Inside Hezbollah: How Lebanon protests are breaking ‘fear barrier’
Hassan Ammar/AP
Beirut
The veteran Hezbollah fighter can’t count how many times he has been to Syria, and vivid and gruesome battle videos on his phone testify both to his efficiency as a warrior and how effective his units could be in producing corpses of Islamic State and other jihadists.
But the fighter now refuses to return to Syria, and he curses the organization to which he has devoted his life.
The Shiite militia founded to fight Israel has, he says, diluted its brand as it has expanded to battlefields as far away as Iraq and Yemen, lowered recruiting standards, and now faces a cash crunch that has kept its bedrock supporters poor.
Why We Wrote This
Power corrupts. Is that what happened to Hezbollah, which amassed great influence in Lebanon even as its fighters died in Syria? The bold uprising has brought what were quiet Shiite grumblings into the open.

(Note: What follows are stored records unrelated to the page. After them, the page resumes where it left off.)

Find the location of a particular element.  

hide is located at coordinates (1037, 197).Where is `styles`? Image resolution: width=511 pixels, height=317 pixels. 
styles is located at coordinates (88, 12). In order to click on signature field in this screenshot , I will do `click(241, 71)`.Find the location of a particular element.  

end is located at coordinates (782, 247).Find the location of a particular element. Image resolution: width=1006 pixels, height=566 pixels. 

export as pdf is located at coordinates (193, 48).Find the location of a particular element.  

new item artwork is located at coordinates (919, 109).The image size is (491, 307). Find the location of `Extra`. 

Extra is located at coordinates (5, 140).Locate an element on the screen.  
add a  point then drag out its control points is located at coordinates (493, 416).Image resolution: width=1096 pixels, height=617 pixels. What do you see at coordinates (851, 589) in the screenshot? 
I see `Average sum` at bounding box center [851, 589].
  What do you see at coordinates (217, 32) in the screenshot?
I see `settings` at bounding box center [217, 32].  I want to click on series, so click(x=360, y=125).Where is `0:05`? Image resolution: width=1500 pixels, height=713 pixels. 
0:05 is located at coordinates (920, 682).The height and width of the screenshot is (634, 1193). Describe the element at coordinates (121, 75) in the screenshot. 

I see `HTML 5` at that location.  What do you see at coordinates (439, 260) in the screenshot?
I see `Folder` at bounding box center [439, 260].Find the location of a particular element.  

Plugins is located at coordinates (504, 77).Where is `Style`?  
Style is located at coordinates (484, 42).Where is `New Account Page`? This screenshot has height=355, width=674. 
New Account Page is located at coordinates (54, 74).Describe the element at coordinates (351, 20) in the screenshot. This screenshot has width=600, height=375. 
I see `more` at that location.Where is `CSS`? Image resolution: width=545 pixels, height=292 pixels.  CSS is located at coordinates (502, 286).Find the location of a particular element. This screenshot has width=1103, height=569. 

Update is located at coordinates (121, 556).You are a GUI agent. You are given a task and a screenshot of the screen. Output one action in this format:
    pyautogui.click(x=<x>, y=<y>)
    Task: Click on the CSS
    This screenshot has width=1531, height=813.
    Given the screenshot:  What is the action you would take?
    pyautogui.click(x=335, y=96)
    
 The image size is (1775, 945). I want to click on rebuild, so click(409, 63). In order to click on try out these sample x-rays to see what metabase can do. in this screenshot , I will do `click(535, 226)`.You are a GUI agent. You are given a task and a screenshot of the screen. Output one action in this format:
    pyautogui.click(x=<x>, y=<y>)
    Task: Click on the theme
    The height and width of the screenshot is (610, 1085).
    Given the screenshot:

Indeed, by one count 1,250 Hezbollah fighters have lost their lives in Syria, with some estimates more than double that. If so, more have returned from Syria in coffins than lost their lives battling Israel since the “Party of God” was founded in 1982.
“We drowned with their lies,” says the fighter, speaking on condition of anonymity amid Hezbollah rules forbidding contact with the media, his tired eyes set in a face thick with stubble. “The leaders are getting richer with corruption. I am willing to fight Israel, but … you die in Syria for nothing.”
His unhappiness is reflected in the choice of many Shiites from traditional Hezbollah strongholds to join a nationwide uprising against endemic corruption, sectarianism, and chronic lack of services, which is calling for removal of a political system in which Hezbollah has grown to play a dominant part.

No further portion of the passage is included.